Karel’s hand flexed near the hilt of his sword. He saw blood in his mind’s eye, a head spinning.

 

 

CHAPTER THIRTY-FOUR

 

 

“P
RINCE
H
ARKELD KNOWS
who we are when we’re in animal form,” Innis told Dareus that evening, while they ate dinner. She pitched her voice low; the prince was with Tomas on the other side of the fire. Ebril sat beside Prince Harkeld, in Justen’s shape. “He can tell us apart by our color.”

Gerit grunted, a dismissive sound.

“Are you certain?” Dareus asked, frowning.

Innis nodded. “And he knows I’m not one of the hawks we’ve been seeing.”

Silence greeted these words.
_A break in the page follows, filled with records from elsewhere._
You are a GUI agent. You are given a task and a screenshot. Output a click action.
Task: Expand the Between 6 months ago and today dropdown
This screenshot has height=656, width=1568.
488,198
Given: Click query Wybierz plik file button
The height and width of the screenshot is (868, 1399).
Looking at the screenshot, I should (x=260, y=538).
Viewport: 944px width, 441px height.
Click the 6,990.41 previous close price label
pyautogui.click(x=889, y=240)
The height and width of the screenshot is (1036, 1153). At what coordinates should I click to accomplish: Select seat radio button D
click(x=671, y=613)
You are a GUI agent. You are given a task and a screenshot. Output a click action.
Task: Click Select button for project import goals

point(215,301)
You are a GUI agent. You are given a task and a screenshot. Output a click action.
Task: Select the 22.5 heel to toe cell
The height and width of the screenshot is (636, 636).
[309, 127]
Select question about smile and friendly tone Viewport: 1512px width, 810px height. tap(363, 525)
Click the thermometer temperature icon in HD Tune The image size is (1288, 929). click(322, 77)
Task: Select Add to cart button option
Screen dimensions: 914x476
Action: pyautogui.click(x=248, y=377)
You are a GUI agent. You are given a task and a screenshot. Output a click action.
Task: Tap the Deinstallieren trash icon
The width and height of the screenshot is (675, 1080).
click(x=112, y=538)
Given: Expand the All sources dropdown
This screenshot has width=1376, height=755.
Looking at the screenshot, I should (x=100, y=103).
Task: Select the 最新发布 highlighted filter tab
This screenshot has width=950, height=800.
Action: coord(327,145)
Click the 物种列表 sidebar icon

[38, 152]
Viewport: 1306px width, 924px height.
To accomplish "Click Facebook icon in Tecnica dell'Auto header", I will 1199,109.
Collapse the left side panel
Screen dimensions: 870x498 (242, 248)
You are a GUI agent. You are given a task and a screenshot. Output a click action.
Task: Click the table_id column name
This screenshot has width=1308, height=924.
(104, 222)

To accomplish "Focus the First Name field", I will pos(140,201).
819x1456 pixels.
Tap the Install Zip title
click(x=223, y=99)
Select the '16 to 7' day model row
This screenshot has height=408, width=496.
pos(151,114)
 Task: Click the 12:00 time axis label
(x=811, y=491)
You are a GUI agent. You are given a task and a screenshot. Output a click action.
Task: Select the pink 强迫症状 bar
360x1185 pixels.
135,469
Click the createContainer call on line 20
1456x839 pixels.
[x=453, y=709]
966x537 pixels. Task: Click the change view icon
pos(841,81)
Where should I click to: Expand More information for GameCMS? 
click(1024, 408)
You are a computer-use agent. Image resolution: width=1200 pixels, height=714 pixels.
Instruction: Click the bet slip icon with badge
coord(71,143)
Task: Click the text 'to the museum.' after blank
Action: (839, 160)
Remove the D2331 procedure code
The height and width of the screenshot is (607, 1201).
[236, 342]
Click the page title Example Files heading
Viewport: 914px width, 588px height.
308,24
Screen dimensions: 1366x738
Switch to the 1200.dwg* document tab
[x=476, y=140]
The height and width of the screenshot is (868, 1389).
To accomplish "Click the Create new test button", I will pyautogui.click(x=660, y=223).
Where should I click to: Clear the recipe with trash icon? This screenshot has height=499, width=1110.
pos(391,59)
A log shifted in the fire with a small cascade of sparks.

“We could change color,” Petrus suggested. “For a few hours each day.”

Dareus shook his head. “It’s a hard shift. It’d take too much energy; you’re already stretched.”

“Then let Innis be an animal for part of each day,” Petrus said. “And we’ll be Justen. Justen’s an easy shift.”

Dareus considered this for a moment, his brow furrowed, and then nodded. “We’ll do that. We can’t have him suspecting Innis is Justen.”

“Can he see the shimmer?” Cora asked.

They all looked across the fire, to where Justen—Ebril—sat with the princes. The shimmer was faint around Justen, but quite clear, beneath the dark shadow of Ivek’s curse.

“I don’t think so.”

“A mage would be able to,” Cora said.

“Untrained?” Dareus shook his head. “He’d have to know it’s there to see it.”

“Is he a mage?” Gerit asked.

Dareus shrugged. “His grandfather was a Sentinel. That’s strong blood.”

Innis studied the prince, seeing the shadow of the curse lying over his face, seeing tiredness and stubble. “I doubt he’d agree to the test.”